- Opening Delimiter -
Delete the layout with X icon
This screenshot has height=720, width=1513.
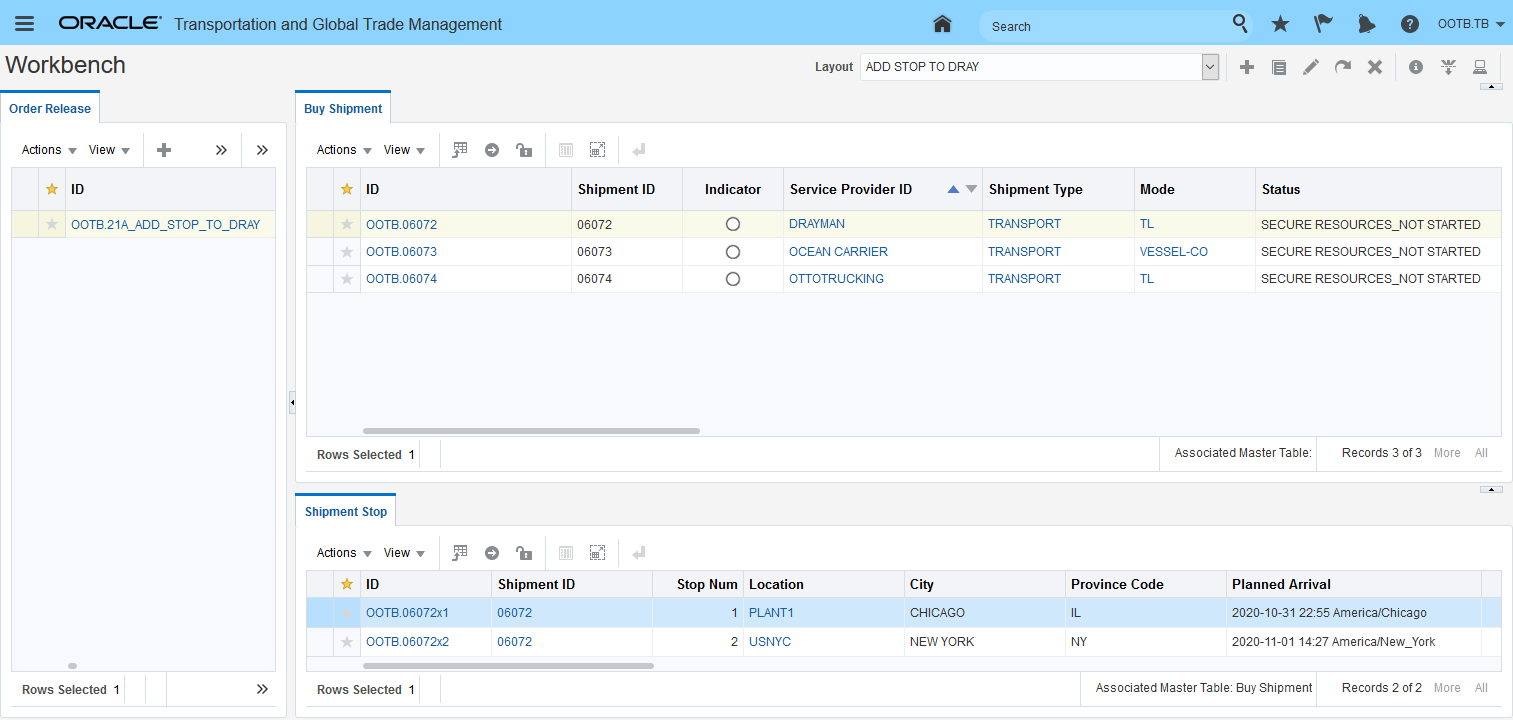[1375, 67]
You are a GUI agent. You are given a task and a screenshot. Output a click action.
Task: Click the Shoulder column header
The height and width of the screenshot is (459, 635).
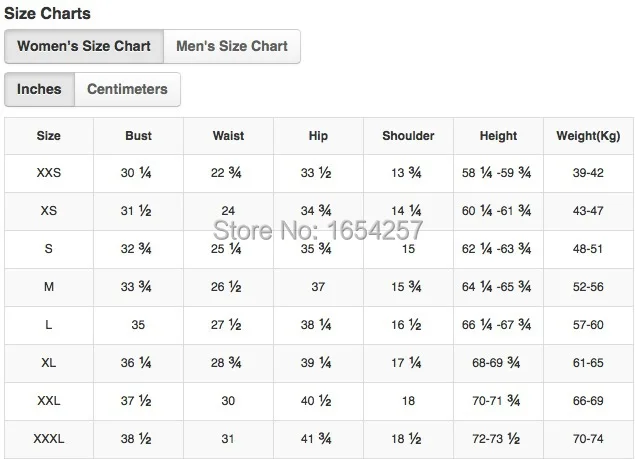click(408, 136)
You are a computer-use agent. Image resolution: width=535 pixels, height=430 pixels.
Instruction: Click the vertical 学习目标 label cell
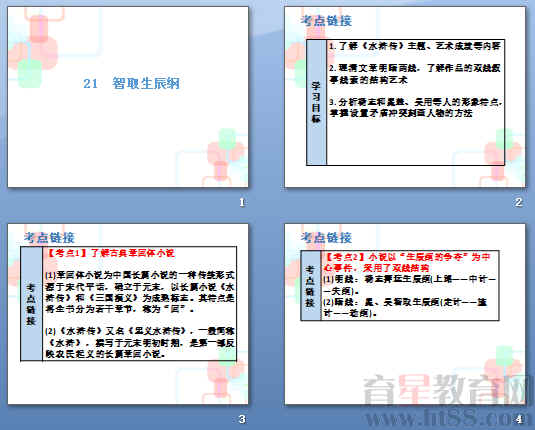point(317,102)
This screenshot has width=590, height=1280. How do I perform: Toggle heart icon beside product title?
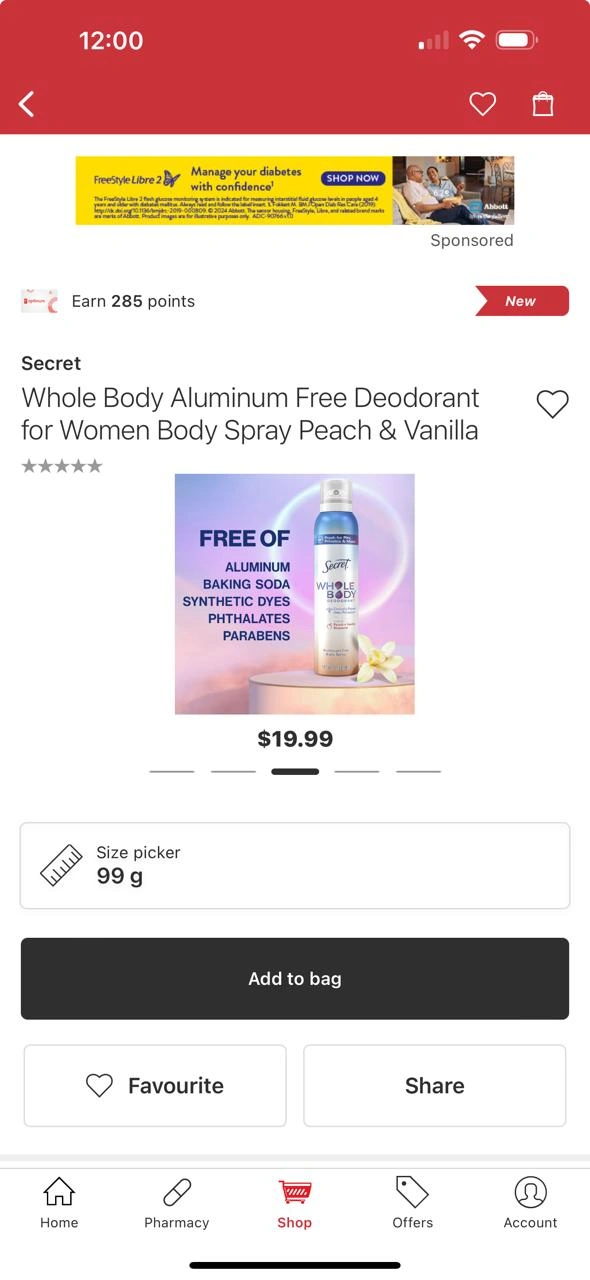tap(552, 404)
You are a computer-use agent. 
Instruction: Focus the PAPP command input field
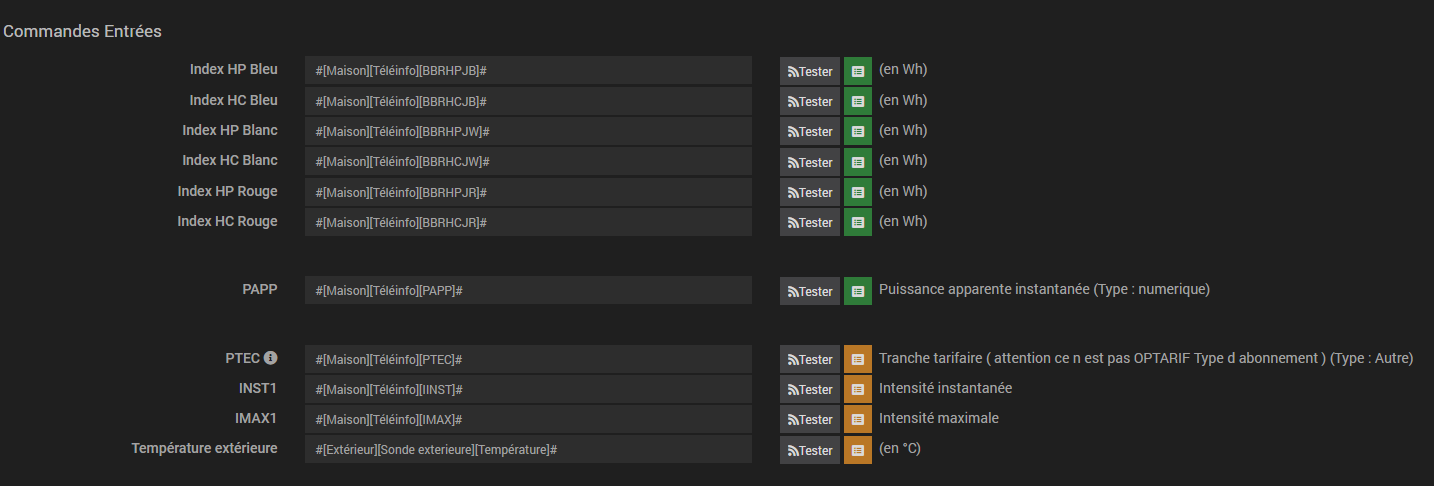tap(528, 290)
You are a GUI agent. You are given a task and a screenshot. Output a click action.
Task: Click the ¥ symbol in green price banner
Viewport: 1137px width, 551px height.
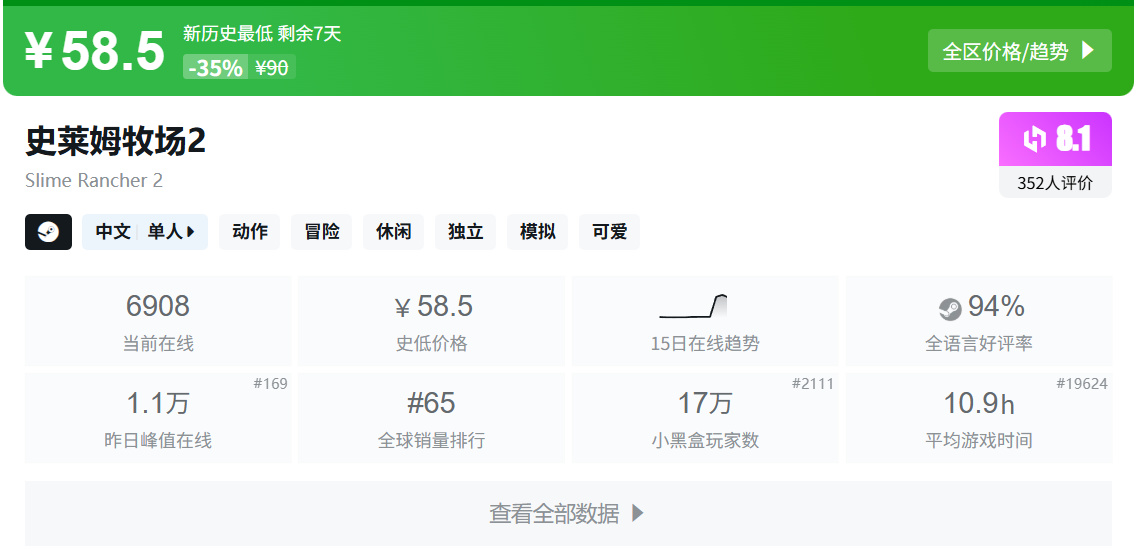click(38, 52)
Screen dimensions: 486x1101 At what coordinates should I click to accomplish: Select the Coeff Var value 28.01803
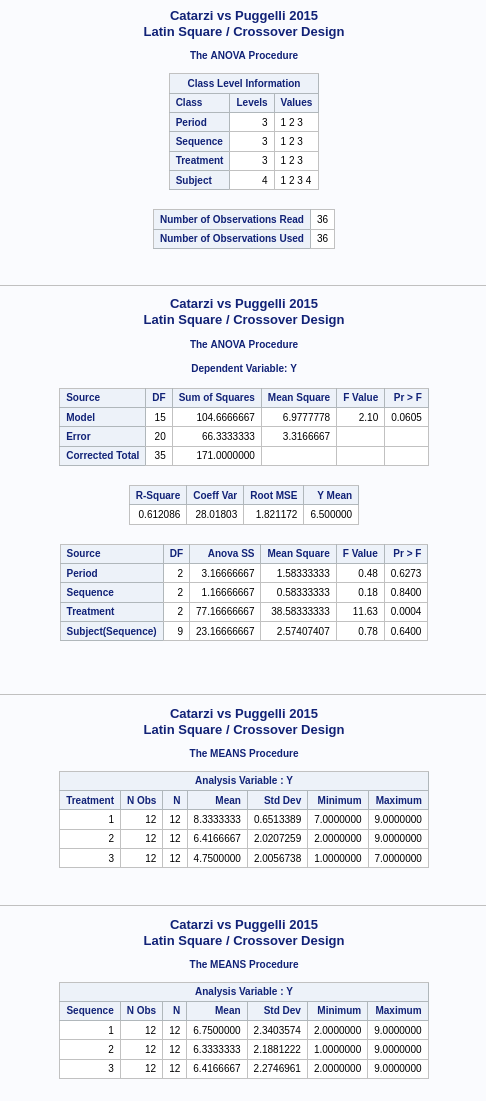(x=216, y=515)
- Closing Delimiter -
■ **WORK REQUEST**:
Please reproduce every entry above exactly, but leave out the pictures.

■ **RESULT FOR THIS TASK**:
Delete the layout with X icon
This screenshot has height=720, width=1513.
[1375, 67]
You are a GUI agent. You are given a task and a screenshot. Output a click action.
Task: Click the Shoulder column header
The height and width of the screenshot is (459, 635).
click(408, 136)
You are a computer-use agent. Image resolution: width=535 pixels, height=430 pixels.
Instruction: Click the vertical 学习目标 label cell
point(317,102)
This screenshot has width=590, height=1280. How do I perform: Toggle heart icon beside product title?
tap(552, 404)
You are a computer-use agent. 
Instruction: Focus the PAPP command input field
tap(528, 290)
You are a GUI agent. You are given a task and a screenshot. Output a click action.
Task: Click the ¥ symbol in green price banner
Viewport: 1137px width, 551px height.
click(38, 52)
Screen dimensions: 486x1101 At what coordinates should I click to accomplish: Select the Coeff Var value 28.01803
(x=216, y=515)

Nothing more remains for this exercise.